Samuel Thomas : 150 000 euros de dommages et intérêts que nous réclamons. Le jugement sera rendu le 21 mars, qui correspond à la journée internationale contre le racisme. Avec le désistement du Parquet Général, ils n’encourent plus de peine de prison ou d’amende. Sans l’intervention de la police, il y aurait eu des Marocains morts ou blessés. C’est un délit d’une extrême gravité. C’est le même état d’esprit que l’on retrouve dans le procès du Bastion Social à Lyon. En Juillet 2019, des néo-nazis tapaient les voitures de femmes, de mères avec leurs enfants en bas âge et supportrices algériennes à coup de batte de baseball et de barres en métal.
Avec la libération de la parole d’extrême-droite, les groupes néo-nazis se sentent-ils plus libres ?
Samuel Thomas : Ces gens vivent dans une idéologie d’une extrême radicalité. De notre coté, on vit la décision du Parquet Général de se désister comme une décision politique. Cela les encourage à continuer. Tout le long de l’année, on fait remonter de nombreuses plaintes au procureur de la haine en ligne ou au parquet antiterroriste, sans aucune réaction. Des dizaines de milliers d’individus nommément identifiés pour leur propagation des messages incitant à la haine sur les réseaux sociaux sont envoyés aux procureurs. La justice estime qu’il y en a trop. Du coup, elle capitule. A Toulouse, nous avions poursuivi une agence immobilière qui refusait des appartements aux étrangers. Nous voulions qu’on poursuive aussi les 250 propriétaires de biens. Cela n’a pas été possible car le commissaire a indiqué ne pas avoir les effectifs nécessaires.
Comment peut-on agir contre cet état de fait ?

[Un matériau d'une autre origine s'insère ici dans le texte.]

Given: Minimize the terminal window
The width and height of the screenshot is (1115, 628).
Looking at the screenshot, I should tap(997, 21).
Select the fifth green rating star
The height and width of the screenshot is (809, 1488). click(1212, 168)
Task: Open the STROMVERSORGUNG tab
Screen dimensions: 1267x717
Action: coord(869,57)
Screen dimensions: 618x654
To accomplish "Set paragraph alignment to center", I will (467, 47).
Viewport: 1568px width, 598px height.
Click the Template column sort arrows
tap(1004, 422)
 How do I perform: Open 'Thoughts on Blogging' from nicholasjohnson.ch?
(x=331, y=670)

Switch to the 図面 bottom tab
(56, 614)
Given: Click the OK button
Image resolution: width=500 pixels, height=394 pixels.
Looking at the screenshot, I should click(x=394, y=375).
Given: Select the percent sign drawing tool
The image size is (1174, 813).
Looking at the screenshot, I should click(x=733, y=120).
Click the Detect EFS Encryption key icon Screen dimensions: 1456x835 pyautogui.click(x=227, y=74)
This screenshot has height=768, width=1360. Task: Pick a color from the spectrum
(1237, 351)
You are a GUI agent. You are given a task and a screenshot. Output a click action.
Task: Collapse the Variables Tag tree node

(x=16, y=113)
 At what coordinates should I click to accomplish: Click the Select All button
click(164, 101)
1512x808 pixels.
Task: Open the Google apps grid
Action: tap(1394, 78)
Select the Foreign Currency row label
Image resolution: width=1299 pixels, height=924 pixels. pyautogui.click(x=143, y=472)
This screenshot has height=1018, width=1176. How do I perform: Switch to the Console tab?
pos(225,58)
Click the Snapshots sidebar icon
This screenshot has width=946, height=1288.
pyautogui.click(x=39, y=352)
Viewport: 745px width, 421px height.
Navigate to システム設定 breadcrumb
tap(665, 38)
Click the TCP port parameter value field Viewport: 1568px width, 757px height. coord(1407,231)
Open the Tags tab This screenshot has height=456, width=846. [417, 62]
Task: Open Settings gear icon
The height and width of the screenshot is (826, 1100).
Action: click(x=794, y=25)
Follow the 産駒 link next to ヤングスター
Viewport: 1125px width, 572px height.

Samuel Thomas : Le travail mené par la Maison des Potes, le MRAP, la LICRA, SOS Racisme,… est important. Nous avons le droit d’agir en justice mais on est en train de nous couper la quasi totalité de nos subventions étatiques. On le voit aujourd’hui aussi avec la CIMADE qui aide les migrants. On a besoin de moyens pour mener ses combats. Nous n’arrivons à tenir que grâce à la générosité de nos donateurs.